Au début centré sur un noyau dur, le groupe s'est peu à peu étendu à des amis d'amis et nous nous retrouvions régulièrement (environ une fois par mois) pour discuter.

Toujours conviviales, les réunions avaient tendance à ne pas faire avancer le projet, tant les objectifs, motivations et craintes de chacun ne semblaient pas toujours harmonieuses. Il s'avère qu'en réalité, il s'agissait le plus souvent de querelles de mots, l'objectif principal de vivre une vie simple dans un lieu permettant l'autonomie pour subvenir par nous-même à nos besoins en produisant notre nourriture et notre énergie et en limitant au maximum nos interactions avec la société capitaliste semblait largement partagé.

De plus, chacun avance à son rythme dans la vie et tous ne sont pas prêts à s'investir de la même manière au même moment. Et certains sujets très sensibles et fondamentaux n'ont pas été abordés en profondeur. En particulier le financement.

Certains membres du groupe avaient de l'argent. Soit parce qu'ils travaillaient à plein temps pour de bons salaires depuis plusieurs années, soit en raison d'une situation familiale avantageuse (par exemple pour ceux qui vivaient chez leurs parents) ou simplement parce qu'ils avaient été plus prévoyant ou moins dépensiers.

D'autres n'avaient presque aucune épargne. Peut-être parce qu'ils n'avaient pas pu ou pas voulu entrer réellement dans la "vie active" et s'étaient contenté de petits boulots occasionnels et mal payés.

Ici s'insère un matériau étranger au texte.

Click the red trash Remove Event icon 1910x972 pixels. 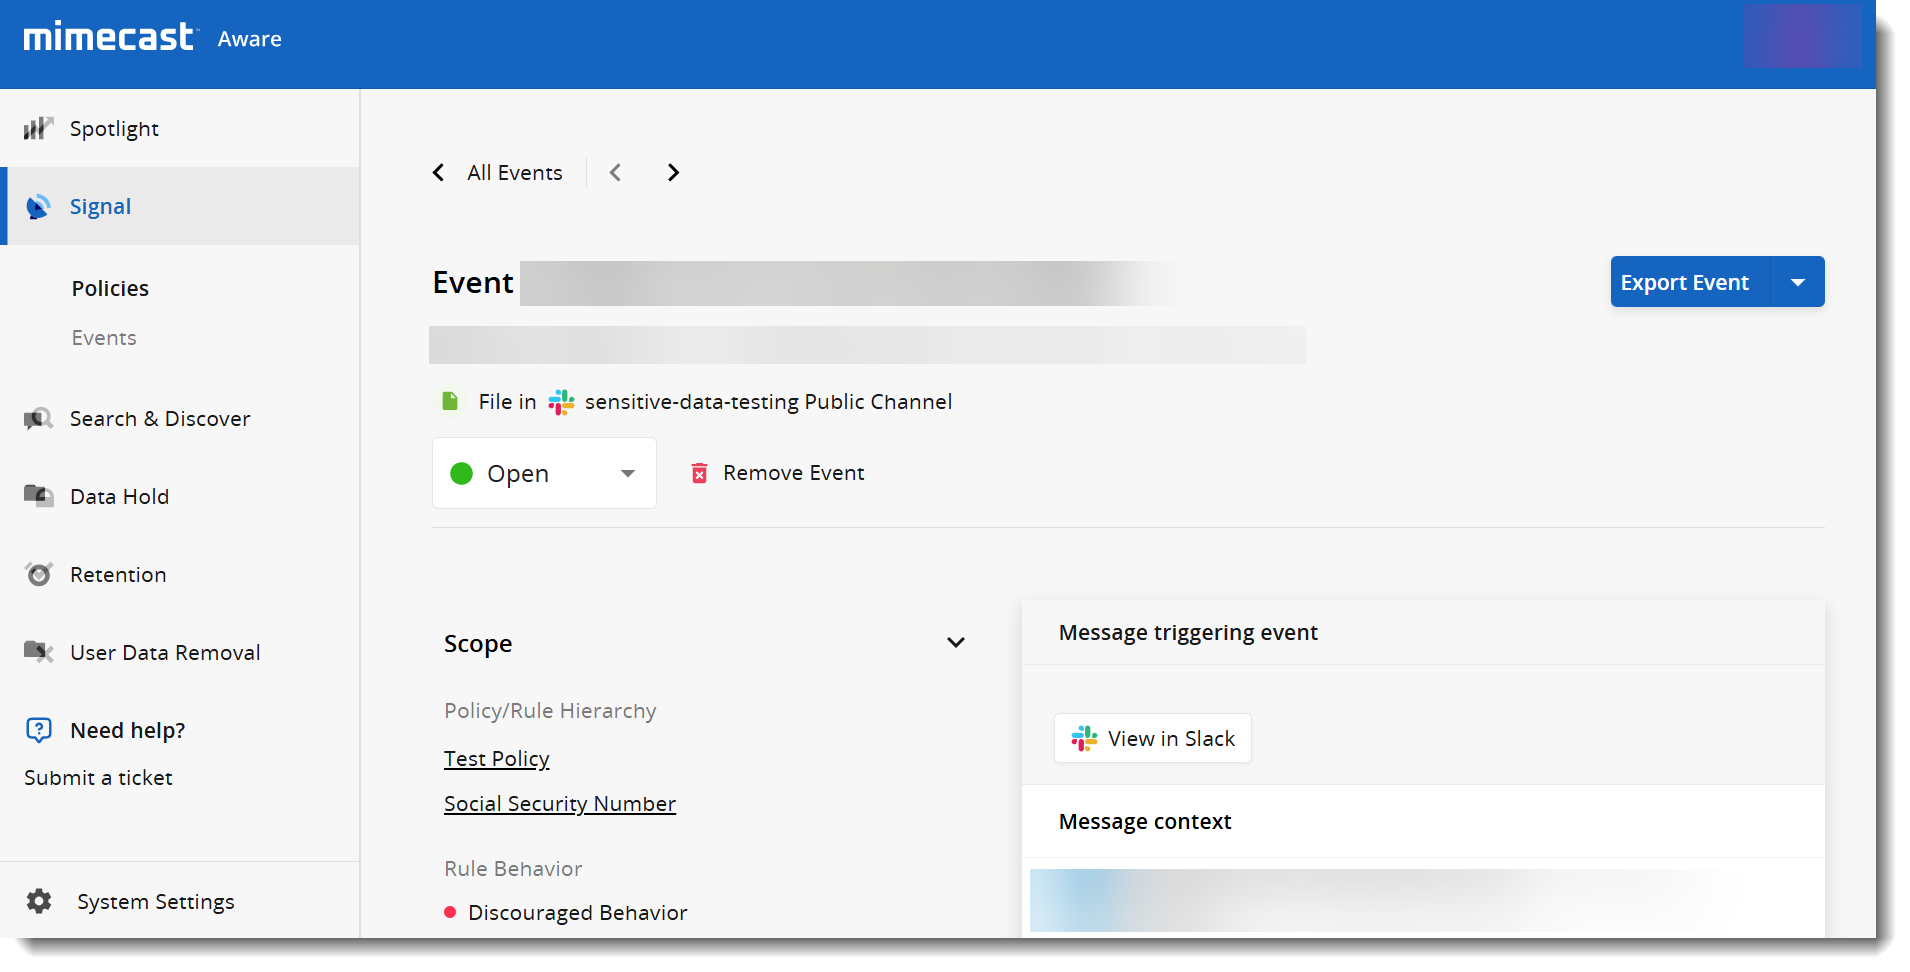tap(699, 473)
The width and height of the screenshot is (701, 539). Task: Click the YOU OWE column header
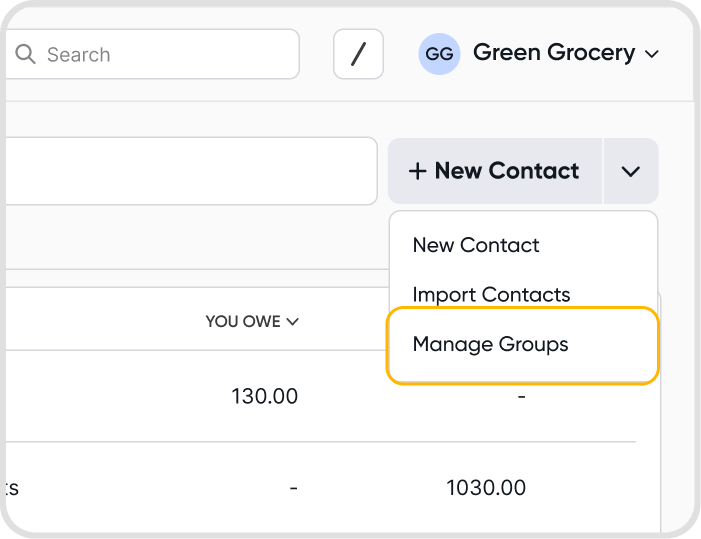(243, 322)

Comment faire ? Il semblait admis par tous qu'il était préférable que chacun soit propriétaire du lieu à parts égales et que la vente de sa part ne devait pas se faire sans consultation du groupe. La forme juridique de la propriété en indivision semblait adaptée. Fallait-il ensuite chercher un terrain qui convienne aux plus petits budgets ? Ou que chacun investisse selon ses moyens, peu pour ceux qui n'avaient pas d'épargne et beaucoup pour ceux qui disposaient d'un confortable bas de laine ? Mais dans ce cas, fallait-il tenir compte du temps que chacun avait passé à travailler auparavant ? Ces questions n'avaient pas été tranchées.

Lorsqu'une opportunité s'est présentée pour l'achat d'un terrain, le projet est soudain passé à une phase beaucoup plus concrète et ces questions sont revenues avec force avec la question des affinités de chacun avec les autres membres du groupe qu'ils ne connaissaient pas forcément de puis longtemps.